With the successful completion of the Phase 3 Trial for Epidolex®, a new cannabidiol-based drug used to treat children with Dravet syndrome and Lennox-Gastaut syndrome (“LGS”) a rare form of childhood epilepsy, GWP’s next move for Epidolex is to gain approval from the FDA. It expects to submit a new drug application with the FDA in the first half of 2017. If approved, it would be a first—a plant-derived cannabinoid drug in the U.S. that hopefully forces the de-scheduling and removal of cannabis from the list of Control Substances.
There are several more new drugs in the pipeline for GWP in the U.S., below are some of the studies in progress.
- Phase 2a CBD schizophrenia study data shows positive proof-of-concept with a reassuring safety profile.
- Phase 2 CBDV epilepsy study in adults under way with data expected H2 2016.
- Neonatal Hypoxic-Ischemic Encephalopathy (“NHIE”) IV CBD Phase 1 clinical program expectedto commence in H1 2016.
- Clinical trials within the field of autism spectrum disorders expected to commence in H2 2016.
- Phase 1b/2a study for the treatment of Recurrent Glioblastoma Multiforme (“GBM”) fully enrolled with data expected in mid-2016.
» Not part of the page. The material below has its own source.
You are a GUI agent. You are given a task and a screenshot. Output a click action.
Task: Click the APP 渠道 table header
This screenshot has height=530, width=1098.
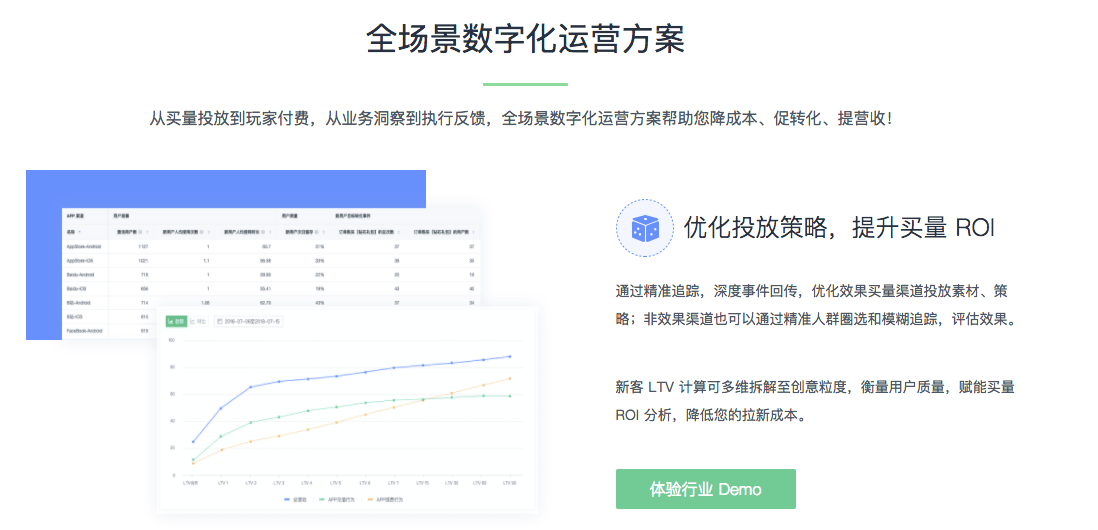[x=76, y=216]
- Phase 2 study in type-2 diabetes fully enrolled with data expected mid-2016.
- Phase 2 study of Sativex® in spasticity due to cerebral palsy ongoing with data expected mid 2016.
With so much at stake, CBE would be remiss in not following GWP and CEO Justin Gover, who recently relocated to the West Coast. One thing is for sure: GWP is in the middle of the bulls-eye for cannabis investors.